== Exercise material
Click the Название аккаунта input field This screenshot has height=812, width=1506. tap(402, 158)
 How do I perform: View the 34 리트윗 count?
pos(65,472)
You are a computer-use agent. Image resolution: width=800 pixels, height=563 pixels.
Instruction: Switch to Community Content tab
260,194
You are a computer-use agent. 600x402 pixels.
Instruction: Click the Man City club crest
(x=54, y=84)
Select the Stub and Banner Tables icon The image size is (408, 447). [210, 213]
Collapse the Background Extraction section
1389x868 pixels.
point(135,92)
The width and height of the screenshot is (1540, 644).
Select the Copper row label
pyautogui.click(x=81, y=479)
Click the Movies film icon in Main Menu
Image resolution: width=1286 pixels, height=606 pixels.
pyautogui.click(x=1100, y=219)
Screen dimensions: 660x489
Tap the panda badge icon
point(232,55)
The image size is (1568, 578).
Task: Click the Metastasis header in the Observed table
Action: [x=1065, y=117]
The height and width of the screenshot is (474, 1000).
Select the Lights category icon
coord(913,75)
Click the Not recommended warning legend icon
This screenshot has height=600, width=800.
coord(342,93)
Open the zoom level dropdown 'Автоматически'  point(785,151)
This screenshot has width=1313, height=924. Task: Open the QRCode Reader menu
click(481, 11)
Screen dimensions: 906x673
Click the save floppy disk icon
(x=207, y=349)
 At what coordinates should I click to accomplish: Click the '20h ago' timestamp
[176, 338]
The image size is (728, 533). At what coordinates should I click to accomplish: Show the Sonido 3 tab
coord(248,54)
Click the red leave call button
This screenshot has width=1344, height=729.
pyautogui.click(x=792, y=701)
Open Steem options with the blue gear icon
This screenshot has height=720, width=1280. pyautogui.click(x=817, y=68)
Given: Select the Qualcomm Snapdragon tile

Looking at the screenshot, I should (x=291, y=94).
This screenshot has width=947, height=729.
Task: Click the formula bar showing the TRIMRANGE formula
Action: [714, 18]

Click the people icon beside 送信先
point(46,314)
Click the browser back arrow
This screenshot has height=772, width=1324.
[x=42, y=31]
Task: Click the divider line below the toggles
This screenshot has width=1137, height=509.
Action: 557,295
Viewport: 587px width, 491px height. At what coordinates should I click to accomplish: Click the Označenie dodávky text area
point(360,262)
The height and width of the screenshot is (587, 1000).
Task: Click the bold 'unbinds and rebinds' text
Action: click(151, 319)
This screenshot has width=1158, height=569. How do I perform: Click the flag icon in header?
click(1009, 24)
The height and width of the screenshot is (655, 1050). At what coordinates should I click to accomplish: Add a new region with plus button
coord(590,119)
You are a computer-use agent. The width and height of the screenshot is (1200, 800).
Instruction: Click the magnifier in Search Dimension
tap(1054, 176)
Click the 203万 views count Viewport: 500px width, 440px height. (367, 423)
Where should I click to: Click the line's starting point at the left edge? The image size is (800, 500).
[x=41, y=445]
====
__Instructions for the task__
Would you please return all lines of the data that include the word "computer"?

__Solved exercise__
You are a computer-use agent. Image resolution: width=800 pixels, height=563 pixels.
You are a computer-use agent. 600x402 pixels.
You are a computer-use agent. The width and height of the screenshot is (1200, 800).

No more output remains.